* **Exercise objective**:
Begin at the line containing "Task: Click the pass.injested line" in the records below, end at the line containing "Where should I", and retype each line in that span exactly. No other line and no image should appear.

* **Excerpted records**:
= = = =
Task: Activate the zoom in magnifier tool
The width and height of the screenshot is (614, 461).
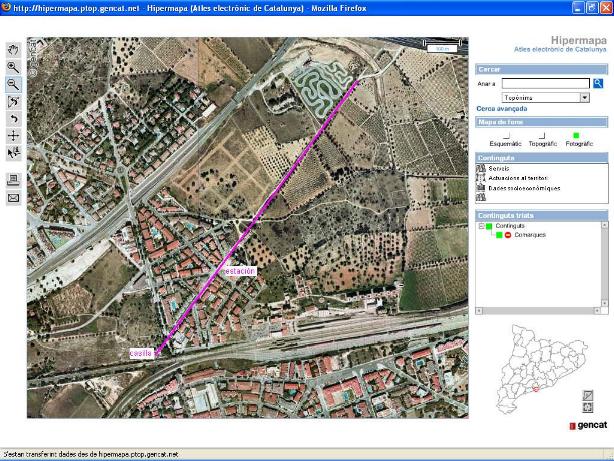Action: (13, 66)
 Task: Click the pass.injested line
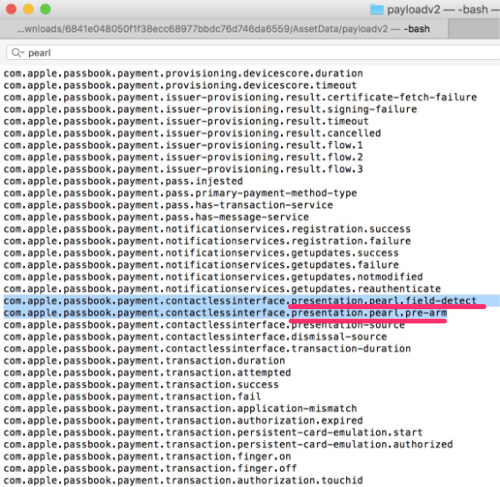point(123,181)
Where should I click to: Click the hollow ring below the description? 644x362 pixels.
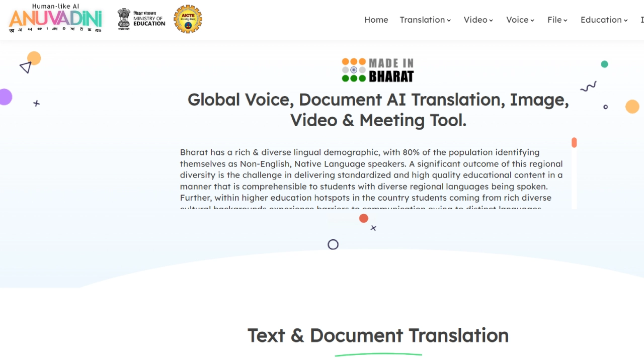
= = = =
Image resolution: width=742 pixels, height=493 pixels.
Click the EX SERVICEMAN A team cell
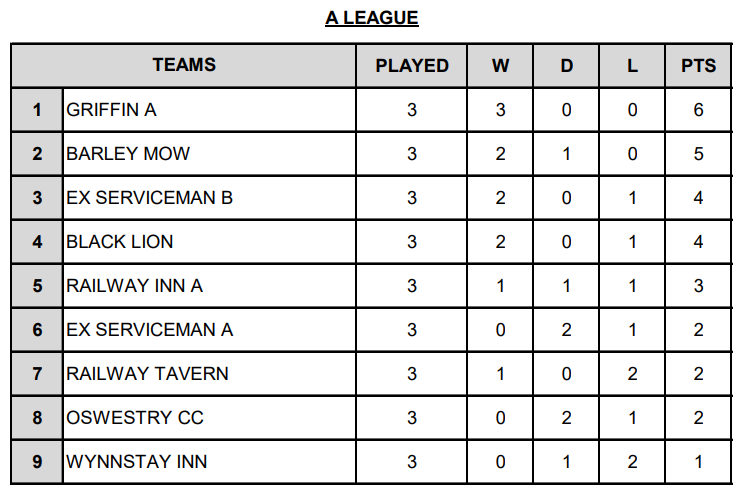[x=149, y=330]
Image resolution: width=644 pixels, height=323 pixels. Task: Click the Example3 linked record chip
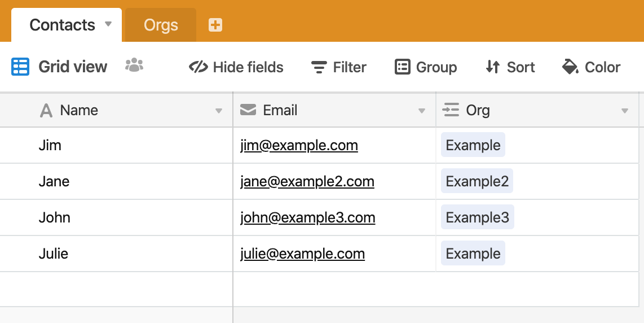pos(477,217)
= = = =
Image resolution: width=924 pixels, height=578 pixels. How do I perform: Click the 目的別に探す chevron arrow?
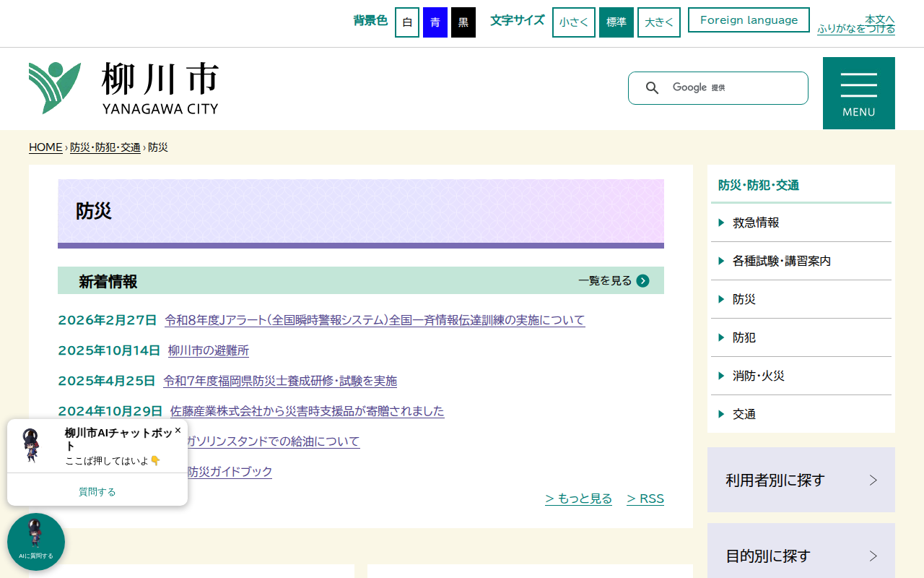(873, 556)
= = = =
* **Solution below**:
 Task: Click the pass.injested line
point(123,181)
Where should I click to: Click the hollow ring below the description? 644x362 pixels.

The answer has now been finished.